▶ [What is required]: Retype the lines from the one containing "Find the location of a particular element. Image" through the one containing "insert field is", both included, character for character.

══════════════════════════════

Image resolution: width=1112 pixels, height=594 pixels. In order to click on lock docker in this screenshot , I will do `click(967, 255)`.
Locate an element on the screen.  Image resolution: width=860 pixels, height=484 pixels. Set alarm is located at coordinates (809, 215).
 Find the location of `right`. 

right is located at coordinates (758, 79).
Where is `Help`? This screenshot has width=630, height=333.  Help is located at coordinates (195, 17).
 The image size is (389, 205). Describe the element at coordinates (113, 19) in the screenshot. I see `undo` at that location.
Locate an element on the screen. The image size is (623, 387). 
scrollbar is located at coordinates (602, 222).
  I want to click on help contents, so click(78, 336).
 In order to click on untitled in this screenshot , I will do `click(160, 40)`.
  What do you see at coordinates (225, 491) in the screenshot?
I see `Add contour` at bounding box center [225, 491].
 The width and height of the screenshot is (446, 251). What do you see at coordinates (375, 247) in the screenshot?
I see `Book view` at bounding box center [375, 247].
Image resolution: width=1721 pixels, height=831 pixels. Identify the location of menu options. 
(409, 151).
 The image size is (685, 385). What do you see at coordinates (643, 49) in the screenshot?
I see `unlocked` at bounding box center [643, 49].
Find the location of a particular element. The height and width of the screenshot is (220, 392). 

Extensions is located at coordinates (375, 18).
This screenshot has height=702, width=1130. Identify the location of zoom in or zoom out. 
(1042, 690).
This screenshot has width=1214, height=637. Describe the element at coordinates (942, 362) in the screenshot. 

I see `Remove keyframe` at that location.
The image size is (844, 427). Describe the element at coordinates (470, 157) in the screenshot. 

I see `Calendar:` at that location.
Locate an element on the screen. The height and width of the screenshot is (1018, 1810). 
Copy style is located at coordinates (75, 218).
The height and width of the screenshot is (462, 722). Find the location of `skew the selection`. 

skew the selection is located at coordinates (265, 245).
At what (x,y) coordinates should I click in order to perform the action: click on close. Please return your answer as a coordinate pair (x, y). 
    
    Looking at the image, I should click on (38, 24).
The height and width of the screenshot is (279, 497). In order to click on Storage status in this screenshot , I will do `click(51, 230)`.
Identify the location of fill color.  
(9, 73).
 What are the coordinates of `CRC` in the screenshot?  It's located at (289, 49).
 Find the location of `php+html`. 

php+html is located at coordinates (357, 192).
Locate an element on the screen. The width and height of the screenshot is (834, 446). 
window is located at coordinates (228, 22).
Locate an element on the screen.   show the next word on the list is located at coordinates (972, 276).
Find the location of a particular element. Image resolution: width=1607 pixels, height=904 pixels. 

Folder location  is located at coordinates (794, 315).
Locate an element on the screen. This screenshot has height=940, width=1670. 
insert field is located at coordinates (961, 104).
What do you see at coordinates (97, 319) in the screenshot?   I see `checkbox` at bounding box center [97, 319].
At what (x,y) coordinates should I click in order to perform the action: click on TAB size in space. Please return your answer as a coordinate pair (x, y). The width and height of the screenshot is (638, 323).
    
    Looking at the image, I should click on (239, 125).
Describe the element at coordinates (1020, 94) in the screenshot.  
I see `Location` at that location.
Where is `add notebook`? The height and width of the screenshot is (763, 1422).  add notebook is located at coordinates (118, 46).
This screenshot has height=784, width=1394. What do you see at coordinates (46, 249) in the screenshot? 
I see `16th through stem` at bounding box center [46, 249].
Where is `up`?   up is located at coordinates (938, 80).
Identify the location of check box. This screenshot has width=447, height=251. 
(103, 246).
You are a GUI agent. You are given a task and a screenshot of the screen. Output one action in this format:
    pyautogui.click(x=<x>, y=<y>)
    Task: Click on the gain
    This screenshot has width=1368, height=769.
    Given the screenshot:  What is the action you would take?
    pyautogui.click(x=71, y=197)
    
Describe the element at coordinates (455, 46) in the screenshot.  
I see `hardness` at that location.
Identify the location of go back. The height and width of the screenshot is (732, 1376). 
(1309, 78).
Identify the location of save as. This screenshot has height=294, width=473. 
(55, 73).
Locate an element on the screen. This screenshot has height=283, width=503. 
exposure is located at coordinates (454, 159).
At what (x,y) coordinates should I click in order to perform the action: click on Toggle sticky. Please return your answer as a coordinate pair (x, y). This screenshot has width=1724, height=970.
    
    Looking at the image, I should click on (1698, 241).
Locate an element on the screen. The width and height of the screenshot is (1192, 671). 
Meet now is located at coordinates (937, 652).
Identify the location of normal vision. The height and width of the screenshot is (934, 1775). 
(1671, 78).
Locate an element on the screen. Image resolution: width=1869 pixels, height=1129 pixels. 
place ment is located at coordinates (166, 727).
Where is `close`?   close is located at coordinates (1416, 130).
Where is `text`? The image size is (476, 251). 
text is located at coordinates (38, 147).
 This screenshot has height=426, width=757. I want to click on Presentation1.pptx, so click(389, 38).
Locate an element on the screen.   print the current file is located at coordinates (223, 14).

══════════════════════════════

▶ [Written response]:
Find the location of a particular element. Image resolution: width=1607 pixels, height=904 pixels. 

Folder location  is located at coordinates (794, 315).
Locate an element on the screen. This screenshot has height=940, width=1670. 
insert field is located at coordinates (961, 104).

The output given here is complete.